* WRITTEN PROBLEM
Rewrite the material below, changing every "computer-use agent" to "screen assistant" and keeping everything else the same.

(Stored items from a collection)

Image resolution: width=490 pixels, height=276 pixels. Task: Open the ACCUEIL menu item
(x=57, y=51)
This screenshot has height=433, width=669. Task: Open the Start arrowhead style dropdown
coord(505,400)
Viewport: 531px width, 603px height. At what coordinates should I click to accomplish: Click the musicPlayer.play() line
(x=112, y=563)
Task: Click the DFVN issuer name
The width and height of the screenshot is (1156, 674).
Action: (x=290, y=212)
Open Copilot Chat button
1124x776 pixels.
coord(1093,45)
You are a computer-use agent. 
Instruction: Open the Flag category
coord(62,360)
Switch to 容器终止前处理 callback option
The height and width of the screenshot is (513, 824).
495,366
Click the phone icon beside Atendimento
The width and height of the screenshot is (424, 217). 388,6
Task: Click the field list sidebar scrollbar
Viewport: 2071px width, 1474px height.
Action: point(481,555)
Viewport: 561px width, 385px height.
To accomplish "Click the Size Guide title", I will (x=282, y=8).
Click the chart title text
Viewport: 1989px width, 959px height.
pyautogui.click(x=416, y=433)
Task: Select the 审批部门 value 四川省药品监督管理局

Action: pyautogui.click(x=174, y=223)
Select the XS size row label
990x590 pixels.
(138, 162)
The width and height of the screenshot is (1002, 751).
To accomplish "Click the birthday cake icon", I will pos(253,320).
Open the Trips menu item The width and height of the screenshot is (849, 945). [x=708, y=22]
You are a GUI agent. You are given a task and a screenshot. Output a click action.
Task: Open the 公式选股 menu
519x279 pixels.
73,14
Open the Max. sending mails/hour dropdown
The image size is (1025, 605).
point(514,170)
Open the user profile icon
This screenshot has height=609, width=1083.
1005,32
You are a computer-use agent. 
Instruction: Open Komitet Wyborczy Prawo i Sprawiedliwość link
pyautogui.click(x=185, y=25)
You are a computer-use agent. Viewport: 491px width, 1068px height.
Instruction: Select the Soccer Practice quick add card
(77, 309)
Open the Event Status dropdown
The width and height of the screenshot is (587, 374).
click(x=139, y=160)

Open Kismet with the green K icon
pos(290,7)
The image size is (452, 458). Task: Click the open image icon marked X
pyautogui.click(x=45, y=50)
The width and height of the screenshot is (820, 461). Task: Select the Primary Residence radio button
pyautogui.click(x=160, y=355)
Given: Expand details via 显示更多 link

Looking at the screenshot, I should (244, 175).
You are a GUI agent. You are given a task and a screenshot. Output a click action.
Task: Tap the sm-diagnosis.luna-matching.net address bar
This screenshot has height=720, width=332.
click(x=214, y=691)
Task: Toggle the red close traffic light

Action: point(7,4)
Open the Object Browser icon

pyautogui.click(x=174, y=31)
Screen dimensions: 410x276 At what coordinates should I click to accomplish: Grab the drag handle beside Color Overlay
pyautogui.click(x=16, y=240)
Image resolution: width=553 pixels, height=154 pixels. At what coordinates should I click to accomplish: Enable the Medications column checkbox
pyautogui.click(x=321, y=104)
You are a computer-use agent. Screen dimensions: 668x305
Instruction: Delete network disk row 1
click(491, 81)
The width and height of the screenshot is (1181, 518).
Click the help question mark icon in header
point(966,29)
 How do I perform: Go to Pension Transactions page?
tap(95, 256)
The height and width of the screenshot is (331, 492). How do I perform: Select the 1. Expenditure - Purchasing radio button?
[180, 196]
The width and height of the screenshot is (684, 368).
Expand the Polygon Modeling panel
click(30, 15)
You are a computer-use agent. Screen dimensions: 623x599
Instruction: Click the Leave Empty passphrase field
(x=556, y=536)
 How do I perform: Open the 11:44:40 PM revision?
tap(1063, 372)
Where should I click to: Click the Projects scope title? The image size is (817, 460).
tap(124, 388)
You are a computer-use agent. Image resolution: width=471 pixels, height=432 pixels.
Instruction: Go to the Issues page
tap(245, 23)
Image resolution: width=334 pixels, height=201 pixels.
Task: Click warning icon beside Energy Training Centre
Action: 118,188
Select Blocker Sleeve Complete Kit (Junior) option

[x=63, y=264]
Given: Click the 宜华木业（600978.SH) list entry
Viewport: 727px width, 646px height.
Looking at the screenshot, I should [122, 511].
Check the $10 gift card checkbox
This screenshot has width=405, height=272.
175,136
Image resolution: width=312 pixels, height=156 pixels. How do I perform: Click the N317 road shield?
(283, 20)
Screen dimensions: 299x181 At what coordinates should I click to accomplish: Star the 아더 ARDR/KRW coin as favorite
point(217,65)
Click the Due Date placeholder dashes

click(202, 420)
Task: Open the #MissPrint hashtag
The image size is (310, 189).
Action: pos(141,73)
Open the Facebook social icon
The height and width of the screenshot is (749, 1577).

* RESPONSE TO THIS EXERCISE
Image resolution: width=490 pixels, height=276 pixels. Task: Open the ACCUEIL menu item
(x=57, y=51)
This screenshot has height=433, width=669. Task: Open the Start arrowhead style dropdown
coord(505,400)
Viewport: 531px width, 603px height. At what coordinates should I click to accomplish: Click the musicPlayer.play() line
(x=112, y=563)
Task: Click the DFVN issuer name
The width and height of the screenshot is (1156, 674).
Action: (x=290, y=212)
Open Copilot Chat button
1124x776 pixels.
coord(1093,45)
You are a screen assistant. 
Instruction: Open the Flag category
coord(62,360)
Switch to 容器终止前处理 callback option
The height and width of the screenshot is (513, 824).
495,366
Click the phone icon beside Atendimento
The width and height of the screenshot is (424, 217). 388,6
Task: Click the field list sidebar scrollbar
Viewport: 2071px width, 1474px height.
Action: point(481,555)
Viewport: 561px width, 385px height.
To accomplish "Click the Size Guide title", I will (x=282, y=8).
Click the chart title text
Viewport: 1989px width, 959px height.
pyautogui.click(x=416, y=433)
Task: Select the 审批部门 value 四川省药品监督管理局

Action: pyautogui.click(x=174, y=223)
Select the XS size row label
990x590 pixels.
(138, 162)
The width and height of the screenshot is (1002, 751).
To accomplish "Click the birthday cake icon", I will pos(253,320).
Open the Trips menu item The width and height of the screenshot is (849, 945). [x=708, y=22]
You are a GUI agent. You are given a task and a screenshot. Output a click action.
Task: Open the 公式选股 menu
519x279 pixels.
73,14
Open the Max. sending mails/hour dropdown
The image size is (1025, 605).
point(514,170)
Open the user profile icon
This screenshot has height=609, width=1083.
1005,32
You are a screen assistant. 
Instruction: Open Komitet Wyborczy Prawo i Sprawiedliwość link
pyautogui.click(x=185, y=25)
You are a screen assistant. Viewport: 491px width, 1068px height.
Instruction: Select the Soccer Practice quick add card
(77, 309)
Open the Event Status dropdown
The width and height of the screenshot is (587, 374).
click(x=139, y=160)

Open Kismet with the green K icon
pos(290,7)
The image size is (452, 458). Task: Click the open image icon marked X
pyautogui.click(x=45, y=50)
The width and height of the screenshot is (820, 461). Task: Select the Primary Residence radio button
pyautogui.click(x=160, y=355)
Given: Expand details via 显示更多 link

Looking at the screenshot, I should (244, 175).
You are a GUI agent. You are given a task and a screenshot. Output a click action.
Task: Tap the sm-diagnosis.luna-matching.net address bar
This screenshot has height=720, width=332.
click(x=214, y=691)
Task: Toggle the red close traffic light

Action: point(7,4)
Open the Object Browser icon

pyautogui.click(x=174, y=31)
Screen dimensions: 410x276 At what coordinates should I click to accomplish: Grab the drag handle beside Color Overlay
pyautogui.click(x=16, y=240)
Image resolution: width=553 pixels, height=154 pixels. At what coordinates should I click to accomplish: Enable the Medications column checkbox
pyautogui.click(x=321, y=104)
You are a screen assistant. Screen dimensions: 668x305
Instruction: Delete network disk row 1
click(491, 81)
The width and height of the screenshot is (1181, 518).
Click the help question mark icon in header
point(966,29)
 How do I perform: Go to Pension Transactions page?
tap(95, 256)
The height and width of the screenshot is (331, 492). How do I perform: Select the 1. Expenditure - Purchasing radio button?
[180, 196]
The width and height of the screenshot is (684, 368).
Expand the Polygon Modeling panel
click(30, 15)
You are a screen assistant. Screen dimensions: 623x599
Instruction: Click the Leave Empty passphrase field
(x=556, y=536)
 How do I perform: Open the 11:44:40 PM revision?
tap(1063, 372)
Where should I click to: Click the Projects scope title? The image size is (817, 460).
tap(124, 388)
You are a screen assistant. Image resolution: width=471 pixels, height=432 pixels.
Instruction: Go to the Issues page
tap(245, 23)
Image resolution: width=334 pixels, height=201 pixels.
Task: Click warning icon beside Energy Training Centre
Action: 118,188
Select Blocker Sleeve Complete Kit (Junior) option

[x=63, y=264]
Given: Click the 宜华木业（600978.SH) list entry
Viewport: 727px width, 646px height.
Looking at the screenshot, I should [122, 511].
Check the $10 gift card checkbox
This screenshot has width=405, height=272.
175,136
Image resolution: width=312 pixels, height=156 pixels. How do I perform: Click the N317 road shield?
(283, 20)
Screen dimensions: 299x181 At what coordinates should I click to accomplish: Star the 아더 ARDR/KRW coin as favorite
point(217,65)
Click the Due Date placeholder dashes

click(202, 420)
Task: Open the #MissPrint hashtag
The image size is (310, 189).
Action: pos(141,73)
Open the Facebook social icon
The height and width of the screenshot is (749, 1577).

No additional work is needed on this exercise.